### TASK
Your response should contain each line of the data that includes "agent".

== INFORMATION SHOWN

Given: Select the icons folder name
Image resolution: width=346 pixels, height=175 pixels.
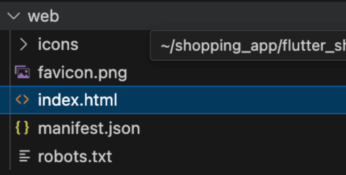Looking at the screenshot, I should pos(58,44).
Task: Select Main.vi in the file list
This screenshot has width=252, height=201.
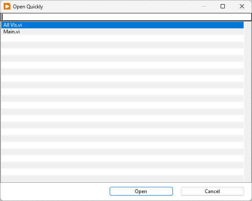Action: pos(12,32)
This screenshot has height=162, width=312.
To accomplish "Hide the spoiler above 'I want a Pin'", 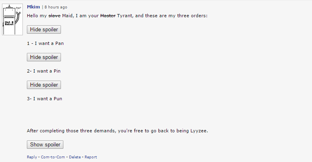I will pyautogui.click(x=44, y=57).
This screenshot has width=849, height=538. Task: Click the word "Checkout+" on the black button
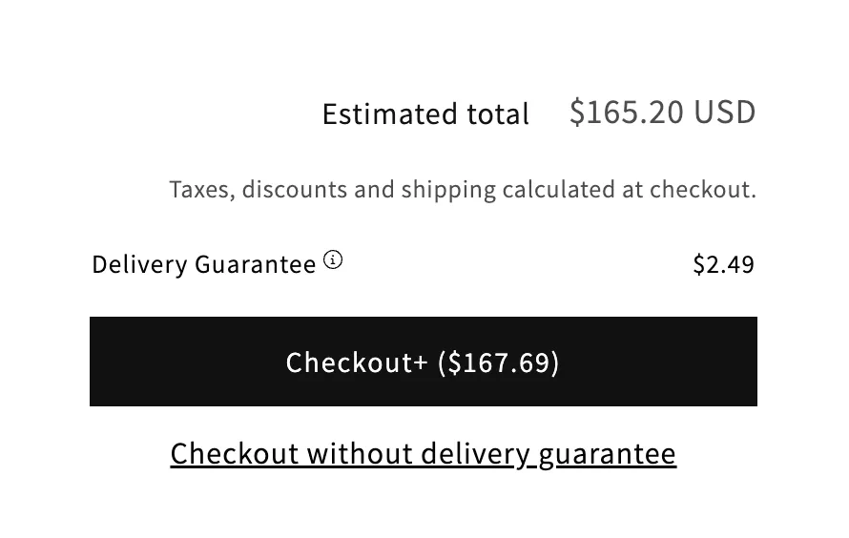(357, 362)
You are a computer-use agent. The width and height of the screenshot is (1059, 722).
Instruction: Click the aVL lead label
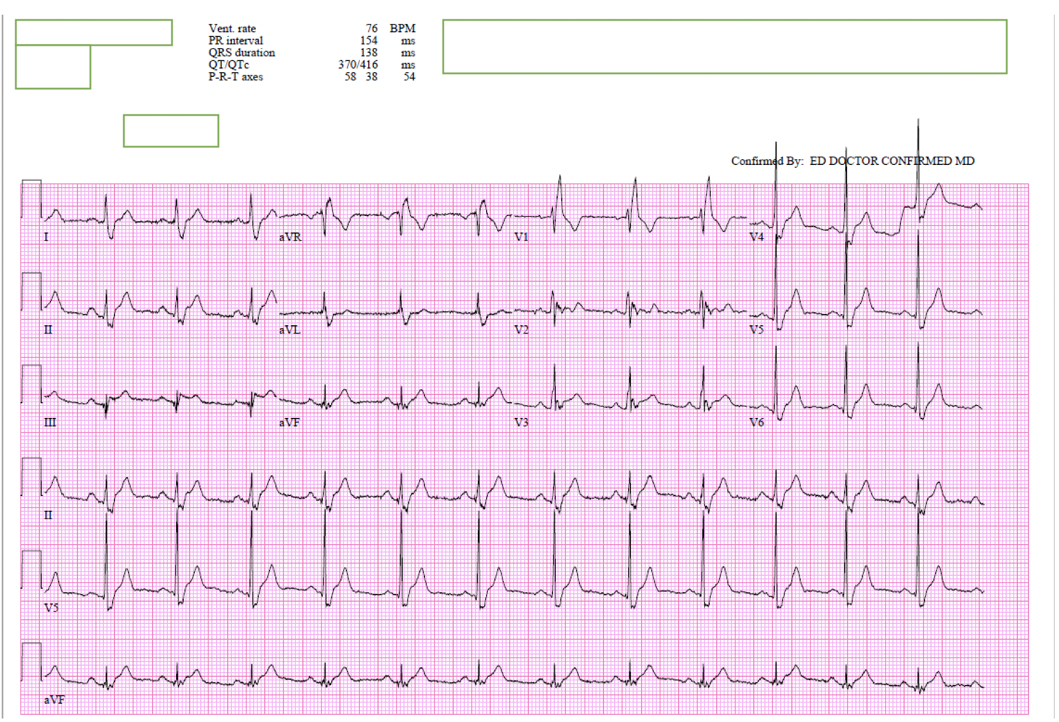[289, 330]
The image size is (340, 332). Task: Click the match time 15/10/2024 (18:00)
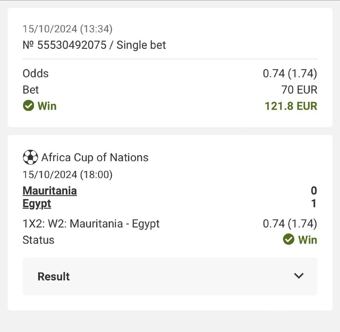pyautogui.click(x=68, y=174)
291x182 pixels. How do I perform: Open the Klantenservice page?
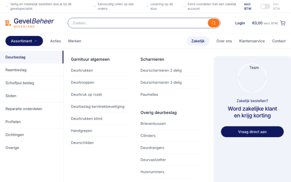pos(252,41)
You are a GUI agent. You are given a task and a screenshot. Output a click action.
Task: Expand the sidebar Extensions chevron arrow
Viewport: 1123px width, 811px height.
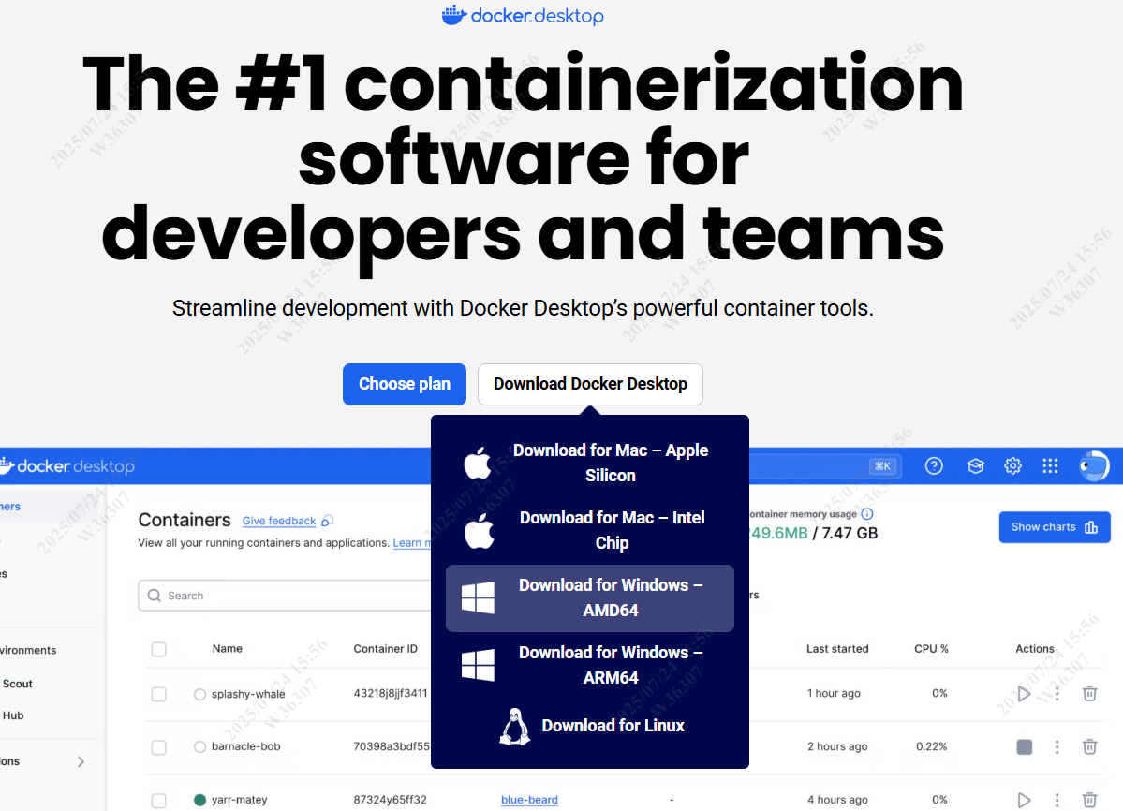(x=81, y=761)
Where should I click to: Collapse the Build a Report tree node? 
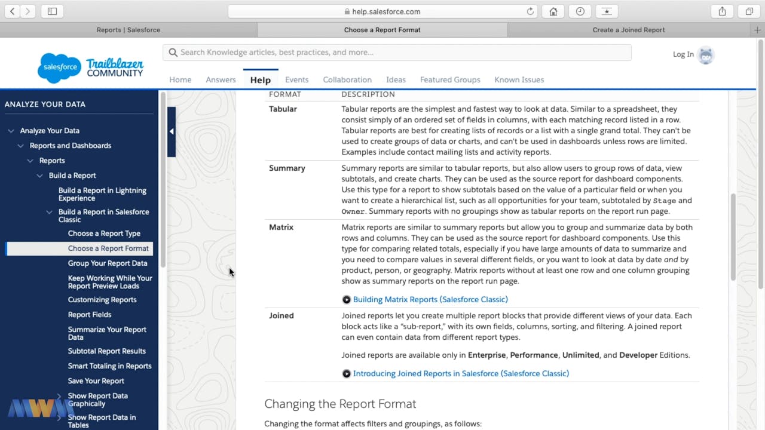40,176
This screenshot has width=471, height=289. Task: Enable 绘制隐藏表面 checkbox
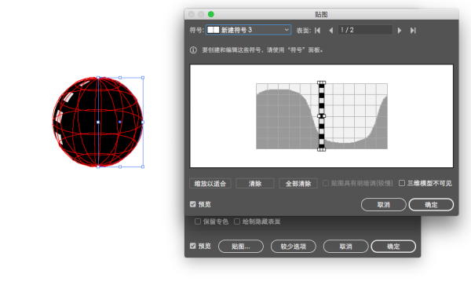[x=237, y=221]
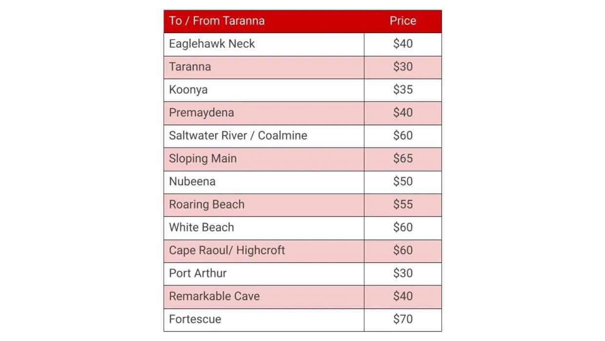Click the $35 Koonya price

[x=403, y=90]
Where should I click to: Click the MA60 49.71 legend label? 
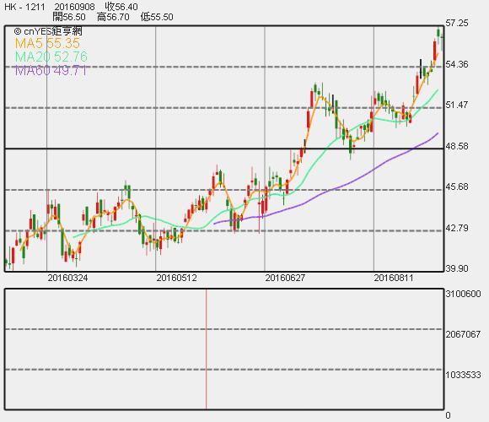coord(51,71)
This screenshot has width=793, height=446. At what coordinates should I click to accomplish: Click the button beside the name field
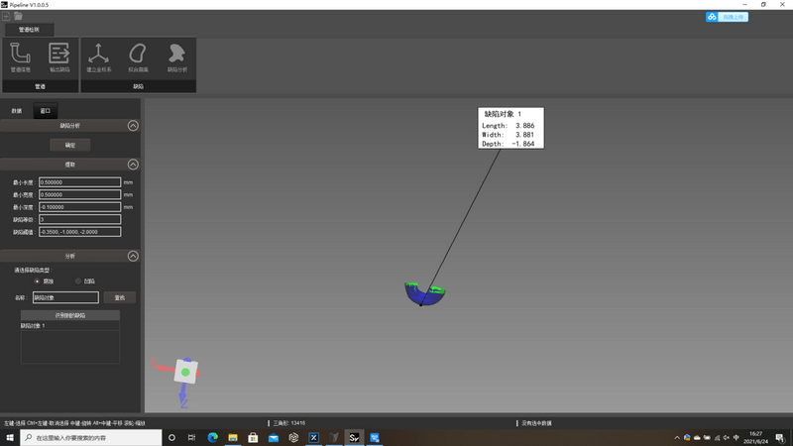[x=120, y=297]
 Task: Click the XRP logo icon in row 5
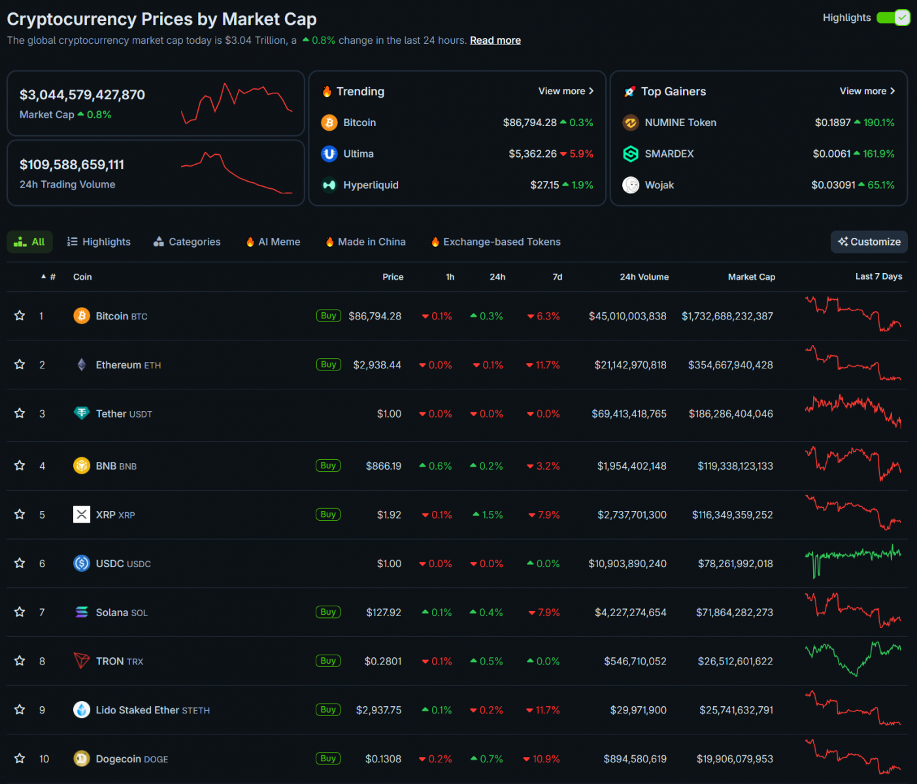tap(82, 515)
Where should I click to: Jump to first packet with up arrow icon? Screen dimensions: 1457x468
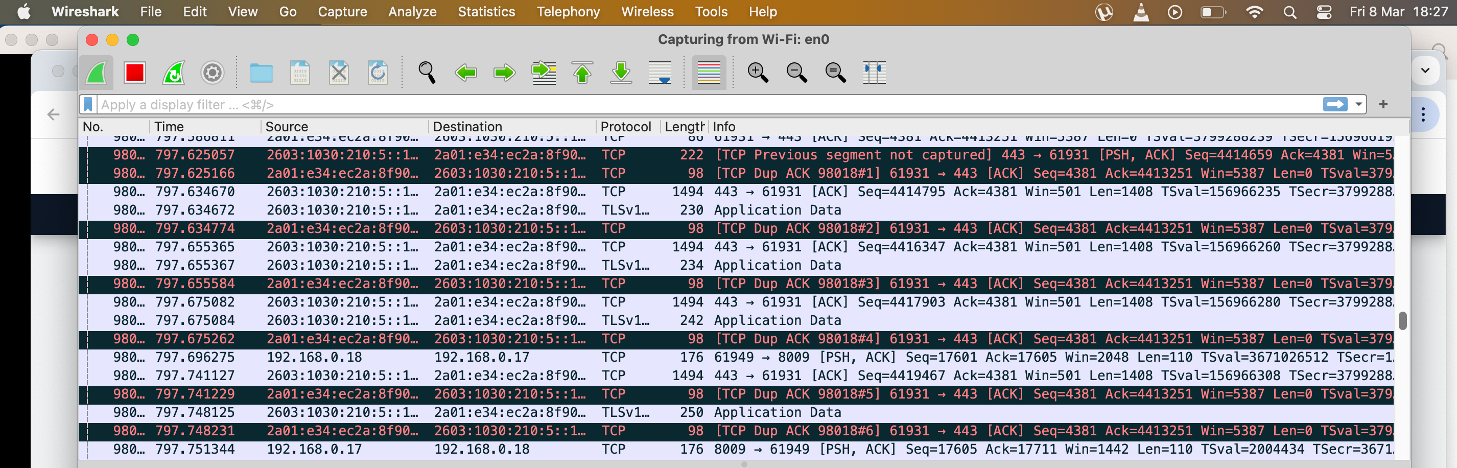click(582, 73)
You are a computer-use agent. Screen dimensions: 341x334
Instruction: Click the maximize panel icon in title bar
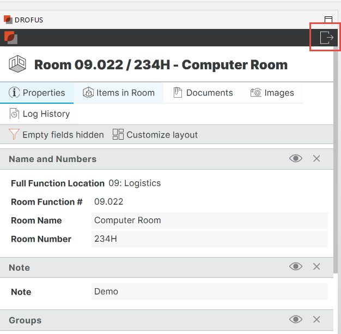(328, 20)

====

### SOLUTION TO THIS PROBLEM
You are a computer-use agent. The width and height of the screenshot is (1059, 722).
You are a GUI agent. You are given a task and a screenshot. Output a click action.
You are a computer-use agent. Screen dimensions: 341x334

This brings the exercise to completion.